3. A driving liquid crystal cell having a liquid crystal layer having a twisted nematic alignment between a pair of transparent substrates having electrodes when no voltage is applied, an optical compensation film having a twisted nematic alignment, and an optical compensating film. A liquid crystal display device in which a film showing negative anisotropy is sandwiched between two polarizing plates, and the absolute value of the twist angle of the optical compensation film is the twist of the driving liquid crystal cell when no voltage is applied. A normally black mode TN liquid crystal display device characterized by being smaller than the absolute value of the angle.

4. The product (And) of the refractive index anisotropy Δη of the liquid crystal layer and the thickness d of the liquid crystal layer in the driving liquid crystal cell is in the range of 200 nm to 600 nm, and the driving liquid crystal cell twists when no voltage is applied. angle is in the range of 80 ° ~ 100 °, the product of the refractive index anisotropy an] and the thickness of the optical compensation film (an, d ₃₎ is in the range of 150 to 600 nm, twist of optical science compensation film The absolute value of the angle is smaller than the absolute value of the torsion angle of the driving liquid crystal cell when no voltage is applied, and the difference is 15 degrees or more. The product of the birefringence Δη ₂ and the thickness d ₂ (Z n ₂ d ₂ ) is-20 to-300 4. The normally black mode type T according to claim 3, wherein the wavelength is in the range of nm.

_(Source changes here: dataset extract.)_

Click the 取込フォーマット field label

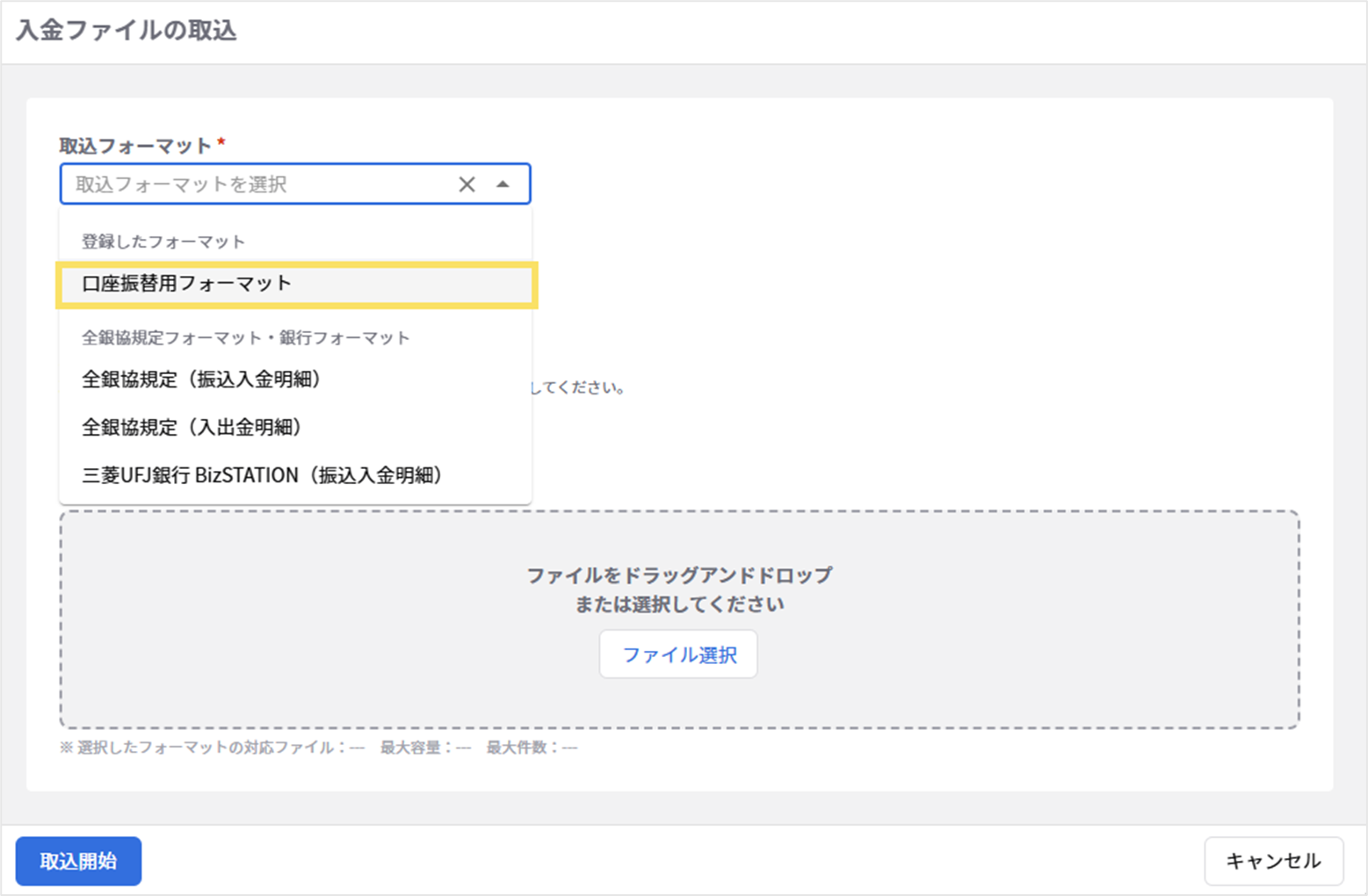coord(135,146)
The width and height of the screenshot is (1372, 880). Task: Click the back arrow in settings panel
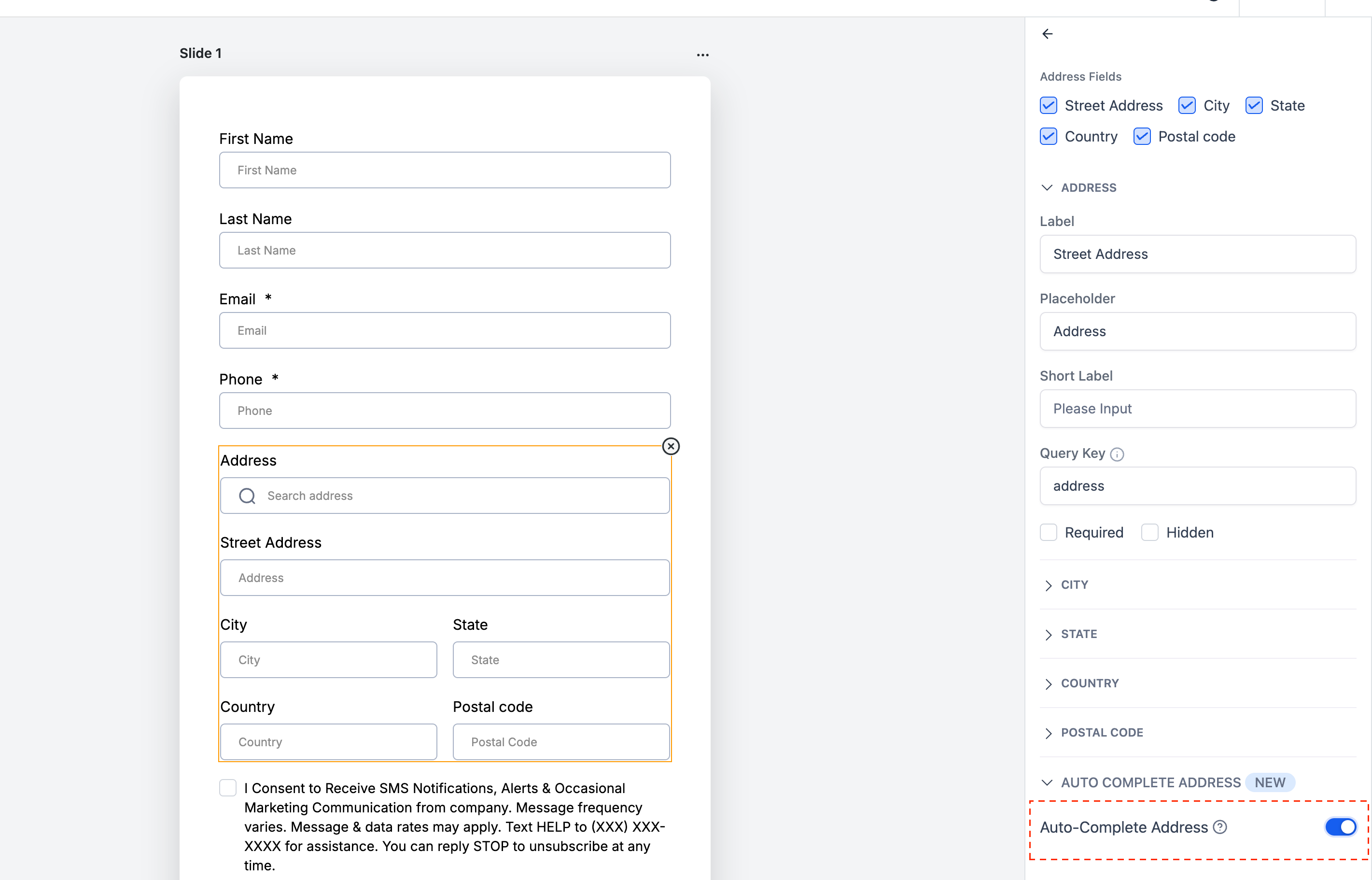(x=1047, y=34)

N liquid crystal display element.

5. The use of a twisted nematic alignment formed by a thin film of polymer liquid crystal exhibiting optically positive uniaxiality in the liquid crystal state, and fixing the glass film by cooling the thin film to use as an optical compensation film. 5. The normally black mode TN liquid crystal display device according to claim 1, 2, 3, or 4.

6. Optical compensation of a liquid crystal film in which the twisted nematic alignment formed by a photocurable low-molecular liquid crystal thin film that exhibits optically positive uniaxiality in the liquid crystal state is fixed by irradiating the thin film with light. 5. The normally black mode TN liquid crystal display device according to claim 1, wherein the TN liquid crystal display device is used as a film.